If parents make sure the children do all their work but do not insist on baths, Dayenu. 

And on and on and on.  

Parents are doing so much, and more, during this time that it must be said over and over again, as our School Psychologist Dr. Ilana Kustanowitz tells us, it is preferable to be a “good-enough” parent during this pandemic, and essentially always.  There is no such thing as perfection and we should never expect it of ourselves as parents.  In fact, it is healthier for parents and children to be real about our imperfections and limitations.  It does not diminish our love, devotion, concern or deep joy we feel for our children – and we know that! If anything, it makes the relationship more authentic and meaningful.

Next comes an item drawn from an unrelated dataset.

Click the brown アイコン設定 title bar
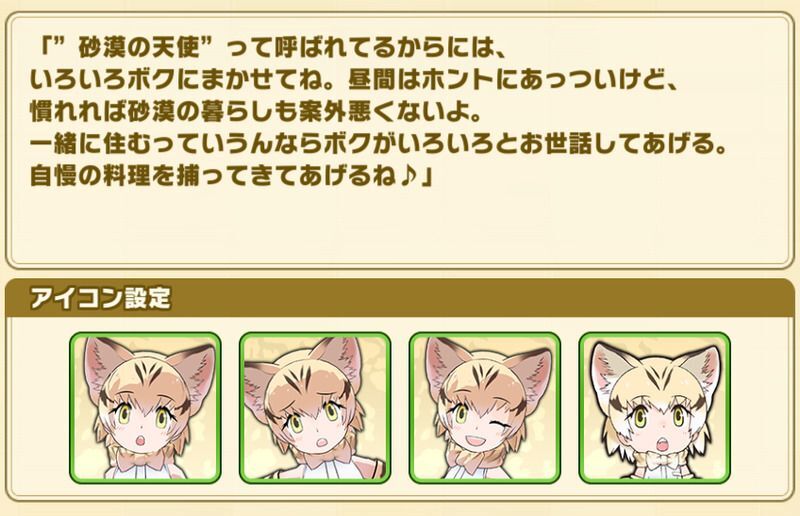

I hope each of us stop for a moment to reflect and appreciate all that we are balancing at this time. You, parents, are truly heroes! And, you are human. Please be sure to take care of yourselves too.  

Look for blessings in the midst of this pandemic. It is a blessing to be able to have meals together; read books together, take walks together, play games together, and share some quiet time together. Holding the family together and loving your children may fundamentally change how we allocate our time when this passes. I hope each of us, and society, hold on to the beauty and abundance of time we spend together as families.  

Thank you for all you continue to do for your families and children, and on top of that, for the time and effort you make to partner with our school, and to appreciate our teachers and our Kehillah.